→ INPUT RECORDS
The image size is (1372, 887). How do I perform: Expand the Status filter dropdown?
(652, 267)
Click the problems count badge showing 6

--

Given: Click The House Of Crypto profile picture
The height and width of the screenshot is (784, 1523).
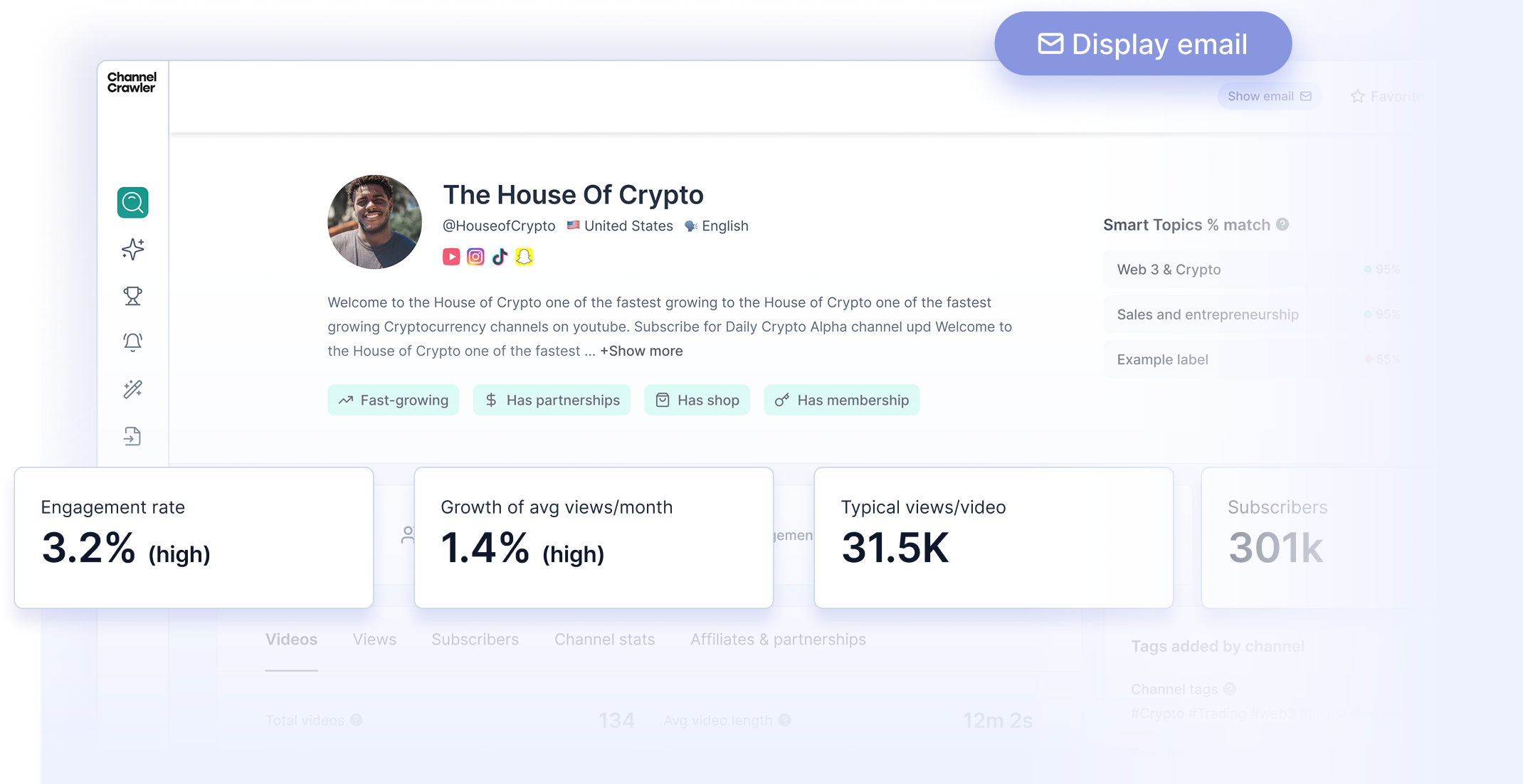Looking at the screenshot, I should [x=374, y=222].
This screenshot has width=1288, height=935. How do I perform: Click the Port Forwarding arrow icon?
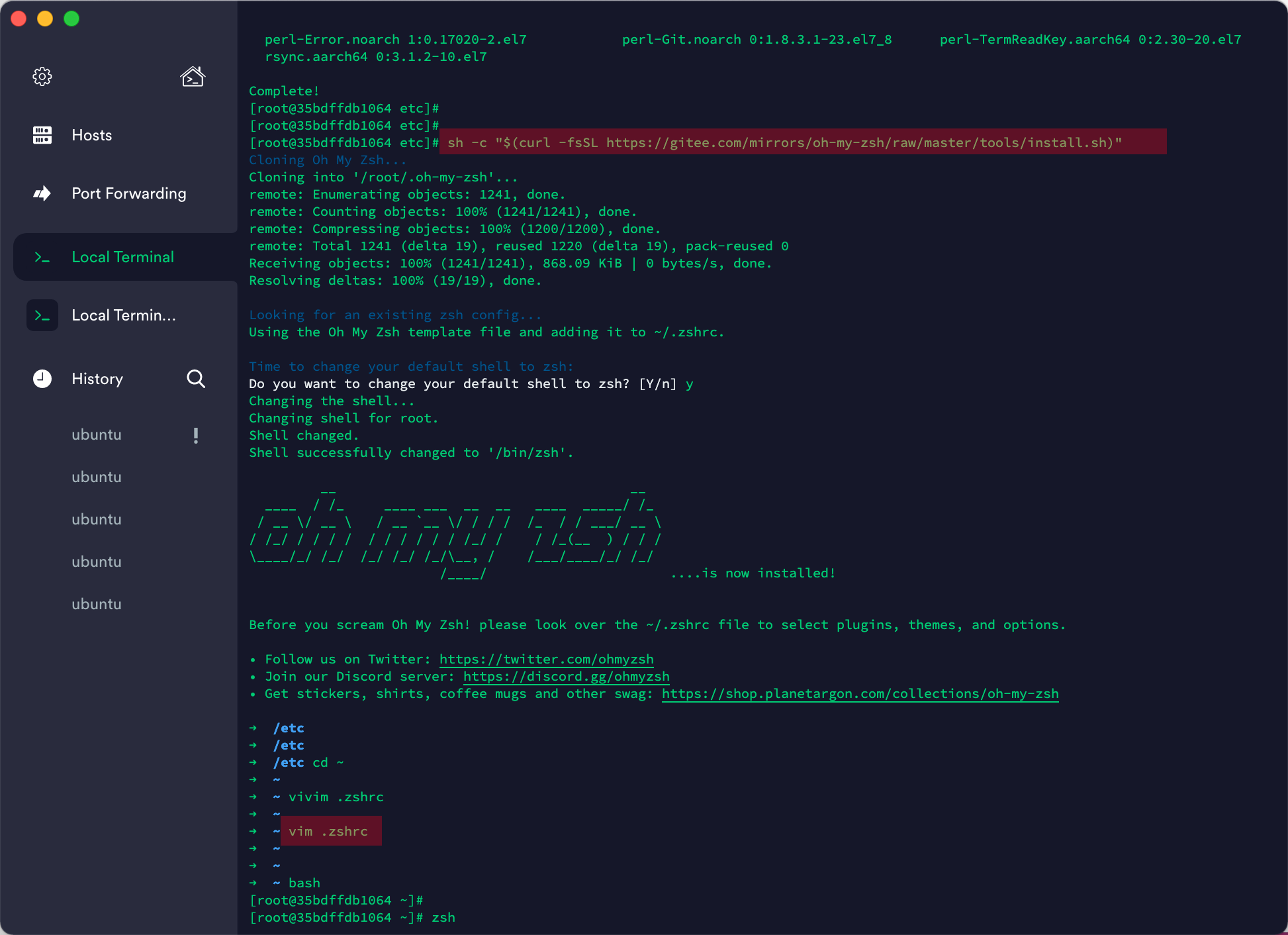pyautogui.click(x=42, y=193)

→ WHAT YOU SHOULD DO
Reproduce exactly, and only, the part of the listing above that begins at the line with "The image size" and goes on through the line with "Click the problems count badge showing 6".

→ TASK RESULT
The image size is (1372, 887). How do I perform: Expand the Status filter dropdown?
(652, 267)
Click the problems count badge showing 6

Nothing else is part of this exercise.